Movie Review: Finding Vivian Maier (2013) #atozchallenge


This is my entry for “F” in the Blogging A to Z Challenge. Throughout April I will be watching and reviewing a documentary movie from A to Z. Some other “F” documentaries I’ve reviewed are 56 UpFour Days in Octoberand Frank Lloyd Wright.

Title: Finding Vivian Maier
Release Date: September 9, 2013
Director: John Maloof & Charlie Siskel
Production Company: Ravine Pictures
Summary/Review:

This documentary is a labor of love for John Maloof, a collector who purchased a lot of photographs, negatives, and film at auction, and discovered the work of a brilliant street photographer of 20th century Chicago.  The problem is, no one seemed to know who she was.  Through his investigations, he discovers that Vivian Maier worked primarily as a nanny or housekeeper in the Chicago area from the 1950s to 1990s, taking hundreds of thousands of photographs as well as films and audio recordings.  Maloof attempts to learn something of Maier from the archive she left behind while also interviewing people who knew her, primarily adults who had been cared for by her when they were children.  The picture that emerges of Maier is of someone who was adventurous and clever to find domestic jobs that gave her the free time to explore her photographic art.  Yet there’s also an image of mental illness.  Some of the children she cared for found her loving and fun, while others thought her scary and abusive.  Her strict sense of privacy sometimes bordered on paranoid, and her collection of photographs, letters, and newspapers tipped into hoarding. At the end it’s still very hard to get a sense of who Maier was or why she never released her photos to the world, but the pictures she took are stunning in the depictions of everyday people, particularly the poor and down on their luck.

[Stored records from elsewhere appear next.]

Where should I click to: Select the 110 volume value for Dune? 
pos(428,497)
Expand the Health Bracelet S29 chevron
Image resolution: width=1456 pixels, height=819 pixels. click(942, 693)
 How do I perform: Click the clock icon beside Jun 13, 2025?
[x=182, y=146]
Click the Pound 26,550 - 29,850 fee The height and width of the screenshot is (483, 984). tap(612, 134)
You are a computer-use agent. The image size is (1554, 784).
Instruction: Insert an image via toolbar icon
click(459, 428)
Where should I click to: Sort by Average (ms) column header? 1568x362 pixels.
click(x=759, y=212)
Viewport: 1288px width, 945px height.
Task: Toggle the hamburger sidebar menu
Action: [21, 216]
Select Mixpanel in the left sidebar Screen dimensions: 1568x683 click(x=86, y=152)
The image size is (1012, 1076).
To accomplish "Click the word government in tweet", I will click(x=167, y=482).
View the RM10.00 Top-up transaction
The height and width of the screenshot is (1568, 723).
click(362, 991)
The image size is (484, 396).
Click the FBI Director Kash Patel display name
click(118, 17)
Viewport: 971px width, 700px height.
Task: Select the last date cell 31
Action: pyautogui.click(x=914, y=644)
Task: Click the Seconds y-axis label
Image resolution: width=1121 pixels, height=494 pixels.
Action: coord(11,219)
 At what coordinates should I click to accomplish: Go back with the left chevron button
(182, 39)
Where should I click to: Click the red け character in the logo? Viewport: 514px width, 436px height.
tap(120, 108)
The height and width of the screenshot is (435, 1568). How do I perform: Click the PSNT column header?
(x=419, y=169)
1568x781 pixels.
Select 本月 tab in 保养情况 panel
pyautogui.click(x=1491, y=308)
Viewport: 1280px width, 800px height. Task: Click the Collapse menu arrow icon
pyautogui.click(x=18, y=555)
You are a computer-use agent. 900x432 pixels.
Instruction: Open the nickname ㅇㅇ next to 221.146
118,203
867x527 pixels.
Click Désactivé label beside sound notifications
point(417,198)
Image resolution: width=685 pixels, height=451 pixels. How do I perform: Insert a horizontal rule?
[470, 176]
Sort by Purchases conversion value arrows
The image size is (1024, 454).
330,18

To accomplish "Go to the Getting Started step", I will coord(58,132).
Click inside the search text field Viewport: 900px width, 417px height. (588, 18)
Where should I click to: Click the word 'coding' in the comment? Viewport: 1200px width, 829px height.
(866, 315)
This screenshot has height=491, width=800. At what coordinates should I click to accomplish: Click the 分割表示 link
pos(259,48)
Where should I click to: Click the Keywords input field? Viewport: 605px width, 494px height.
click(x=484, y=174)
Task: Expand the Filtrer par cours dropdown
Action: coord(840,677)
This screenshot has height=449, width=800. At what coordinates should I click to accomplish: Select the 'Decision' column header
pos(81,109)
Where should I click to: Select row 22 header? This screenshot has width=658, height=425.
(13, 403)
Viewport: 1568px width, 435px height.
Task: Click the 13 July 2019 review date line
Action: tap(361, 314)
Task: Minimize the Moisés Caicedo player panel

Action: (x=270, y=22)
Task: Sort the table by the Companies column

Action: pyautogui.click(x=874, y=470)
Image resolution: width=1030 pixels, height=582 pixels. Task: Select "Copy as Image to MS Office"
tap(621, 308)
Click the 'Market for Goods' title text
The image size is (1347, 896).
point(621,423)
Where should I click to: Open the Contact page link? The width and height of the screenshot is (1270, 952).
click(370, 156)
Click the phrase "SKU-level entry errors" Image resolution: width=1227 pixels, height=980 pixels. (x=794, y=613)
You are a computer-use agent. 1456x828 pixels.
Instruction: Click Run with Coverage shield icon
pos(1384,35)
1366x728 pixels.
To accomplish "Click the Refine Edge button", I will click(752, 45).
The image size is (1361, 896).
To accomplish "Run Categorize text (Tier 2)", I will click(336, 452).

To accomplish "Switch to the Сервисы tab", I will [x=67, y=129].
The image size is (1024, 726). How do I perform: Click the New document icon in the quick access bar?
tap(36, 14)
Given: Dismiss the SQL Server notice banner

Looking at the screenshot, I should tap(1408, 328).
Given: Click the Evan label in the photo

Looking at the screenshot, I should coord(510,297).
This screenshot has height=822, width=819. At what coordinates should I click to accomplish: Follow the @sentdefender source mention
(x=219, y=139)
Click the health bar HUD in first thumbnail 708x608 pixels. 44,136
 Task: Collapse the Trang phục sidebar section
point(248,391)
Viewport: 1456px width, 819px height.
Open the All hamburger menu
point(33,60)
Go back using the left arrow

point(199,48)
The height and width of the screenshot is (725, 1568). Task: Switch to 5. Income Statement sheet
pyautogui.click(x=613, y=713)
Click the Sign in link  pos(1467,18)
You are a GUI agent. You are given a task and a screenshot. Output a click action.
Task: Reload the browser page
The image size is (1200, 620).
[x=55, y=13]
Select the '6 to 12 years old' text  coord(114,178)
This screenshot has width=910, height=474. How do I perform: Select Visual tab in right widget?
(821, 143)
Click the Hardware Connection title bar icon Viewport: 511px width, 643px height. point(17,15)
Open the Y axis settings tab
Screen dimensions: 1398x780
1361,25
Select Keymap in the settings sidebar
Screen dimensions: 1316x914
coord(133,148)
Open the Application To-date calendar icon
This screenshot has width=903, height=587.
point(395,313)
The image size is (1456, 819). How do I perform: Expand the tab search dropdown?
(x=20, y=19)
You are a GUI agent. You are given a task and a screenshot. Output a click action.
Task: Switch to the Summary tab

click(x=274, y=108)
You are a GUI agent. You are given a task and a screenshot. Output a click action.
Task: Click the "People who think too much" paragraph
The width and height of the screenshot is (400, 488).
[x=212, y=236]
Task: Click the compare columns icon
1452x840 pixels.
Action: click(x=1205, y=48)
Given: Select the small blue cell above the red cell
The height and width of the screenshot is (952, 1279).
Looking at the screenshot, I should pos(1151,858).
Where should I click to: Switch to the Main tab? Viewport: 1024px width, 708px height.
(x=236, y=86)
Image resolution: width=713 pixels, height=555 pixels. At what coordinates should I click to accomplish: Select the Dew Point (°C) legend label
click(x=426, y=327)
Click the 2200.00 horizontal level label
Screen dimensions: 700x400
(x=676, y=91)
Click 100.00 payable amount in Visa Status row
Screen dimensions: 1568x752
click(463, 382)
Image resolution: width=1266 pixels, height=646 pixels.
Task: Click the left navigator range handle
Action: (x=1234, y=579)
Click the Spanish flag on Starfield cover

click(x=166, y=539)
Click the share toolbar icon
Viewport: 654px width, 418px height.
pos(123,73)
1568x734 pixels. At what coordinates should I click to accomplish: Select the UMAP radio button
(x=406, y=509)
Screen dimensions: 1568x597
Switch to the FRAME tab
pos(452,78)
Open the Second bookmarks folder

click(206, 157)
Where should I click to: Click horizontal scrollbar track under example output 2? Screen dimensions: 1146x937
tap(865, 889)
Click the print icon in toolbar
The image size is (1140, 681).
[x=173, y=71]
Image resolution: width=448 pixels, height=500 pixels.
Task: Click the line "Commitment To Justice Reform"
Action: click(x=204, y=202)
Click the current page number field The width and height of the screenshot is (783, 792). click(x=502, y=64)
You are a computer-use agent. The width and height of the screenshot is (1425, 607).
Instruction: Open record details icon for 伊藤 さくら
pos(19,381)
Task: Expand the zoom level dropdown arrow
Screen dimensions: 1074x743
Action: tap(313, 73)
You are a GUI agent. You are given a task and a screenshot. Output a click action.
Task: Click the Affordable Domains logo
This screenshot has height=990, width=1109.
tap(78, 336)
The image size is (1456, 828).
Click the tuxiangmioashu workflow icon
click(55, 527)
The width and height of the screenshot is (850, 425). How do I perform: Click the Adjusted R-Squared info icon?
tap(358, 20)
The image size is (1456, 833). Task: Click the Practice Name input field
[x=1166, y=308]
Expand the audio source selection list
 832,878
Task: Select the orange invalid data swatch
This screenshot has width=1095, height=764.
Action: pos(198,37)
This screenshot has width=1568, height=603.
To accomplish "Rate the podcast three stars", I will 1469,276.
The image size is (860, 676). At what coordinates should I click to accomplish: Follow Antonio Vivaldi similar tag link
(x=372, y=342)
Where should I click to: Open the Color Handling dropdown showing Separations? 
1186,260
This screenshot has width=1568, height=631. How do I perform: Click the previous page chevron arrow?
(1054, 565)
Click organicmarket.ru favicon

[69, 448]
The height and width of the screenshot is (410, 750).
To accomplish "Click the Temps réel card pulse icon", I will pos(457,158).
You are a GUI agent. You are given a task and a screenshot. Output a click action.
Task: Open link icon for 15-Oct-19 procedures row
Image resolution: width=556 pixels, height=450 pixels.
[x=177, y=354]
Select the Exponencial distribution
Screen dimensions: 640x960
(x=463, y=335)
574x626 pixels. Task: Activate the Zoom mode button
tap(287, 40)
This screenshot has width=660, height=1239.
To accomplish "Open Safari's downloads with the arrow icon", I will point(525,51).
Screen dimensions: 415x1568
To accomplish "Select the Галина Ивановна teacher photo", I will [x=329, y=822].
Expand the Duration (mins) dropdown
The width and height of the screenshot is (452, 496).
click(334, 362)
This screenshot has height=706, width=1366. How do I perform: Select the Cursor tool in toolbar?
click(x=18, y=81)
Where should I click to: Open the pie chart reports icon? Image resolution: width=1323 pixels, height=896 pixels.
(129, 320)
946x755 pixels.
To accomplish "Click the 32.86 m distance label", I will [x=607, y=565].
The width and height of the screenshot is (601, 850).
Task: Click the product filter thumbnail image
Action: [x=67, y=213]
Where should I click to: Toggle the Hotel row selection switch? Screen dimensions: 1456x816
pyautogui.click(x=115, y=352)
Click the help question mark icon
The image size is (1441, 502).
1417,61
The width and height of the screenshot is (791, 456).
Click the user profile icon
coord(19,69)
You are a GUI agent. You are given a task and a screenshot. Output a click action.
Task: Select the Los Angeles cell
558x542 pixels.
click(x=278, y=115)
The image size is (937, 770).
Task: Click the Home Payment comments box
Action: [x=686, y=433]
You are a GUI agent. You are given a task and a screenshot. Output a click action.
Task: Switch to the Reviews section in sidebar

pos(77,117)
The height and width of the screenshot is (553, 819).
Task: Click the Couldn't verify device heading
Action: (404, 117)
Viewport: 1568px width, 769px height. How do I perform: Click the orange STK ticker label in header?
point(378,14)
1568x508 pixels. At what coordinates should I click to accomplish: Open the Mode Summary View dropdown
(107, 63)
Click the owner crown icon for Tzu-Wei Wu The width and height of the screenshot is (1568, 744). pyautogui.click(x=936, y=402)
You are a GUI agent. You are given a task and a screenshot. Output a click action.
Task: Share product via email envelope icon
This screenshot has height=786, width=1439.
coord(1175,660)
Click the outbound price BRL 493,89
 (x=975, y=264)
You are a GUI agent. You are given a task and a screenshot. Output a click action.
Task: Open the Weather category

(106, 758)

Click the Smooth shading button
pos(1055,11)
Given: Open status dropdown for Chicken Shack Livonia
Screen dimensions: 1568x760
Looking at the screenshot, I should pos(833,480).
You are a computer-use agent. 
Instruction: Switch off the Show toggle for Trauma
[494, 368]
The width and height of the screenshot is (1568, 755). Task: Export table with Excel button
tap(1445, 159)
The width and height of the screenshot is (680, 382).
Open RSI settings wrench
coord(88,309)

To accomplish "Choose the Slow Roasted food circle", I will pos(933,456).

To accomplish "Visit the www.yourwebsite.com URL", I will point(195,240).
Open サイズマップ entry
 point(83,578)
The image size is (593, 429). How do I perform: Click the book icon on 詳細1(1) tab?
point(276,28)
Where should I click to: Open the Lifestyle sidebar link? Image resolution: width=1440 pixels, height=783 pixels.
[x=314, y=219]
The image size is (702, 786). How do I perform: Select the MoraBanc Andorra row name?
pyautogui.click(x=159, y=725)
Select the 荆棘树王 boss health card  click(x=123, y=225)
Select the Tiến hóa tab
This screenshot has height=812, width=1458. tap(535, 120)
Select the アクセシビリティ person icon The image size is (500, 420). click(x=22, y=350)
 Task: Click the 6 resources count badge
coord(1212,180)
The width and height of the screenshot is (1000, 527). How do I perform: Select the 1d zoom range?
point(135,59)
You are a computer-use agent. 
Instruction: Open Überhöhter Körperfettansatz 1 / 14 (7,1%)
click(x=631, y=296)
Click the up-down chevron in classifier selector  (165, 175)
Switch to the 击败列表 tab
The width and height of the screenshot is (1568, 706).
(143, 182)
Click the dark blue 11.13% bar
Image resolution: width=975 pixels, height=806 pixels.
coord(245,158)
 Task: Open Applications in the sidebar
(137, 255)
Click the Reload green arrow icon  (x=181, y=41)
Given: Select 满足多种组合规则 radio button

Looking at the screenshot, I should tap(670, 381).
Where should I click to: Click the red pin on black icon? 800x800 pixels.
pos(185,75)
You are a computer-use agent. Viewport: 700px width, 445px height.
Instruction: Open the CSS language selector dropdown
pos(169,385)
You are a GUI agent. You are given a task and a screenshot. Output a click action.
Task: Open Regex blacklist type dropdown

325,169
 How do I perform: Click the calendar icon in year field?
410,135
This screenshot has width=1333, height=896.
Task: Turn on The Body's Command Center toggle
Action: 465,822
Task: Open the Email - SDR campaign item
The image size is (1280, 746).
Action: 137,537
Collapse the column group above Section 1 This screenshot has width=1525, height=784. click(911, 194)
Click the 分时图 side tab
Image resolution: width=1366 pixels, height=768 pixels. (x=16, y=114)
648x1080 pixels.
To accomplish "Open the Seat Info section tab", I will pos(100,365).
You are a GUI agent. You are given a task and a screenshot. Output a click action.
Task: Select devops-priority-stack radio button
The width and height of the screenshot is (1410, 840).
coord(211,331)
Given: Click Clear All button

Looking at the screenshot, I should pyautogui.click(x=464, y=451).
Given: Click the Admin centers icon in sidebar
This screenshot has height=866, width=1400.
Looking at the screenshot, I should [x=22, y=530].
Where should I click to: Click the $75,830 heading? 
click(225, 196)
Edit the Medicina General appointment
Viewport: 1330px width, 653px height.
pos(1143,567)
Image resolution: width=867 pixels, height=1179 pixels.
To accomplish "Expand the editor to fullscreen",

What Can One Learn From Watching This Documentary:

This movie is a lesson in the fact that great talent can be found in hidden places.  But it also brings up questions of gender.  Would a man who took odd jobs to support his lifelong passion for photography be considered so odd? Would he have gone his entire life without receiving public attention for his work?

If You Like This You Might Also Want To …: Check out the work of some women photographers who did receive acclaim in their lifetimes in books like Lee Miller’s War or Crosstown by Helen Levitt (the latter’s work is strikingly similar to Vivian Maier’s).